# TLC Plate & Hybrid Fusion For Sale



## Miskenderoglu (May 11, 2019)

A limousine company got 1 car for sale Newyork states TLC Ford Fusion 2017 Hybrid 
For 35K ..


----------



## Fozzie (Aug 11, 2018)

2017 Ford Fusion Hybrid, 218k miles. Needs new engine, transmission, and brakes.

*Only $35K*

ROFLMAO


----------



## Miskenderoglu (May 11, 2019)

It’s 32000 miles clean title with no accident full serviced at ford service dealer only & just added the premium package until 150000 miles for free including..


----------



## CT1 (Aug 23, 2019)

Are TLC plates hard to get?


----------



## Miskenderoglu (May 11, 2019)

CT1 said:


> Are TLC plates hard to get?


No more registrations, only electric & disability cars .. no more limo, x or sedan cars ..


----------



## Stevie The magic Unicorn (Apr 3, 2018)

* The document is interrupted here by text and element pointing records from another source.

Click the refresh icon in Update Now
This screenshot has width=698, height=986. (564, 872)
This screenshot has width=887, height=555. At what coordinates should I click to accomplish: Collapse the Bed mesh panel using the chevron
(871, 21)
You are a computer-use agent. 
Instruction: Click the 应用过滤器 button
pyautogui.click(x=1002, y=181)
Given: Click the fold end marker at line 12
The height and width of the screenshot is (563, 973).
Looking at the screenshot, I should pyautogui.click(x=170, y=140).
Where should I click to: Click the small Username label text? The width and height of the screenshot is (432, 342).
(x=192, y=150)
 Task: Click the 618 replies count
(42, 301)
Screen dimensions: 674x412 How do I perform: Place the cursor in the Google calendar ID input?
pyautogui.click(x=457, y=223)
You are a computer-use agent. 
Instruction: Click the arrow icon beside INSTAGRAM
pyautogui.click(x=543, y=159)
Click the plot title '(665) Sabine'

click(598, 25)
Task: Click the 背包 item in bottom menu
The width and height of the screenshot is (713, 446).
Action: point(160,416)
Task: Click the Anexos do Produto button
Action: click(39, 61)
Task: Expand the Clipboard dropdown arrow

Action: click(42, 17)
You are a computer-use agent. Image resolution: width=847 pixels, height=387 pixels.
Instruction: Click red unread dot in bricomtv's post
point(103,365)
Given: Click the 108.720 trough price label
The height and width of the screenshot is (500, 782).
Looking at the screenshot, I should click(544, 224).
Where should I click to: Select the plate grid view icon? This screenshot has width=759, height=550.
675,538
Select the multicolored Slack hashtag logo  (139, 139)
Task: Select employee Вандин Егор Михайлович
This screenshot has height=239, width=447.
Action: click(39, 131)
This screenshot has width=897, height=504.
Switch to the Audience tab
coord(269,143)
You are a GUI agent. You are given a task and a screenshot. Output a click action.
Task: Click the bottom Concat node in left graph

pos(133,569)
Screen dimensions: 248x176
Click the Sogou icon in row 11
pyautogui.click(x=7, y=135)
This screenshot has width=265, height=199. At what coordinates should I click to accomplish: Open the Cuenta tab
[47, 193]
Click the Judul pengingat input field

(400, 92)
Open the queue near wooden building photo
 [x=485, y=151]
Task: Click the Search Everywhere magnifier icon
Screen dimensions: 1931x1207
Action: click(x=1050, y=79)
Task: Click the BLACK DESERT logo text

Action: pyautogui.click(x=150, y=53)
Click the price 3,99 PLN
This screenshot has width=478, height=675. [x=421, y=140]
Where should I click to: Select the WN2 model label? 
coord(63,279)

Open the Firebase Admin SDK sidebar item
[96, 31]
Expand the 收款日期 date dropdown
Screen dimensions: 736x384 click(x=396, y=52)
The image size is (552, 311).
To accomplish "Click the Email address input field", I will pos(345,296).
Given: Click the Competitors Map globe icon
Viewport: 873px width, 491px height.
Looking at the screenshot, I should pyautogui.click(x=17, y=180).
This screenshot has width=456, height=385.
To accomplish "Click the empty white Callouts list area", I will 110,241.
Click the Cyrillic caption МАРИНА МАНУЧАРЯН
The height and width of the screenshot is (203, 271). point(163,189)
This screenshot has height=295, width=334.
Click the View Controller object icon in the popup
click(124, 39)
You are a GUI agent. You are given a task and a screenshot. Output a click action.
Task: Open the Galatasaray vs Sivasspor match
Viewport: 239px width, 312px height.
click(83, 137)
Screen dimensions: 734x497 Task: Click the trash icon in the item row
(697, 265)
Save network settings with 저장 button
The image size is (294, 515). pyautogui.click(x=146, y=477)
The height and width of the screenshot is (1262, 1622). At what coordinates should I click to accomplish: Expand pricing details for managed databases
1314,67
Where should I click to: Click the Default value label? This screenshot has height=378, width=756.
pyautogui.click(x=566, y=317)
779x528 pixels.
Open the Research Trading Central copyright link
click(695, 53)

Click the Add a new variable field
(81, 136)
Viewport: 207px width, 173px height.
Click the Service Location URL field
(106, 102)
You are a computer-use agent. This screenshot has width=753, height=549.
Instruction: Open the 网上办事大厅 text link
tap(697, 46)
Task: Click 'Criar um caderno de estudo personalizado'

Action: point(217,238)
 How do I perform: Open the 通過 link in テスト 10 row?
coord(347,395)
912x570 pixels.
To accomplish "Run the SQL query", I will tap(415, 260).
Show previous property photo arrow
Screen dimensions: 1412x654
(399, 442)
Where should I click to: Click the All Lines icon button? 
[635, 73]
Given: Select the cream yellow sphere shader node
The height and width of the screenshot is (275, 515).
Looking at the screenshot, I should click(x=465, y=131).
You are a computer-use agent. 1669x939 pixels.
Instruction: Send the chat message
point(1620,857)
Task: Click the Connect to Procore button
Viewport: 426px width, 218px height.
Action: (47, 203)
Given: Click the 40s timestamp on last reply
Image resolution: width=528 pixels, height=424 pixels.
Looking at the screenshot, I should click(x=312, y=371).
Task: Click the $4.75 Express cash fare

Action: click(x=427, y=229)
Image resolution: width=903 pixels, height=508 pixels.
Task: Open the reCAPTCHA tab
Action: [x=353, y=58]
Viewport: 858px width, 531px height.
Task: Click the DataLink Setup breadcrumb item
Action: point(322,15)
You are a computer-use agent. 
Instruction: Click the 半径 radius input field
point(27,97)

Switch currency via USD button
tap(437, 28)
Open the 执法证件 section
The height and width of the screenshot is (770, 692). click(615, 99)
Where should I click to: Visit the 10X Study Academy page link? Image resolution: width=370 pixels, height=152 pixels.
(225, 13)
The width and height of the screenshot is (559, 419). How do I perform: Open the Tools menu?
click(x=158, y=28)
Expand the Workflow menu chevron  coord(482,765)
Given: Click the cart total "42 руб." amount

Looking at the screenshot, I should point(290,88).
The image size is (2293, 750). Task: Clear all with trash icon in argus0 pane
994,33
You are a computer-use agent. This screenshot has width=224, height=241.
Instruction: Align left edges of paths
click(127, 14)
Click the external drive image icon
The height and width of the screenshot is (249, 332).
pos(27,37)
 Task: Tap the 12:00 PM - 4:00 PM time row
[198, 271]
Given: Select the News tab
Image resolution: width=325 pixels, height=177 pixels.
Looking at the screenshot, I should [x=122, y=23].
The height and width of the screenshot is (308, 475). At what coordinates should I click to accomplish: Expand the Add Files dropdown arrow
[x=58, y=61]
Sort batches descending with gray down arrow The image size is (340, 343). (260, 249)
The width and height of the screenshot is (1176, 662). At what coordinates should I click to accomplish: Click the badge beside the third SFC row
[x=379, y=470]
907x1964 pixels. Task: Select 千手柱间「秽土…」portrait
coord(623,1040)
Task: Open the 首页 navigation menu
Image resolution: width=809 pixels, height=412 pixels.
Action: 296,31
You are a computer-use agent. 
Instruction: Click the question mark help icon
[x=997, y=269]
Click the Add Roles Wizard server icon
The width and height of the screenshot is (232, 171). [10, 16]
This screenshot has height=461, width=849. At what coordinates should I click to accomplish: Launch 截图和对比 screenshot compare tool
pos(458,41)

TLC plate = uber medallion in NYC


----------



## Odikmen (4 mo ago)

Miskenderoglu said:


> A limousine company got 1 car for sale Newyork states TLC Ford Fusion 2017 Hybrid
> For 35K ..


Is it still available?


Miskenderoglu said:


> A limousine company got 1 car for sale Newyork states TLC Ford Fusion 2017 Hybrid
> For 35K ..


Is it still available?


----------



## TomTheAnt (Jan 1, 2019)

Three years later? 🤦‍♂️


----------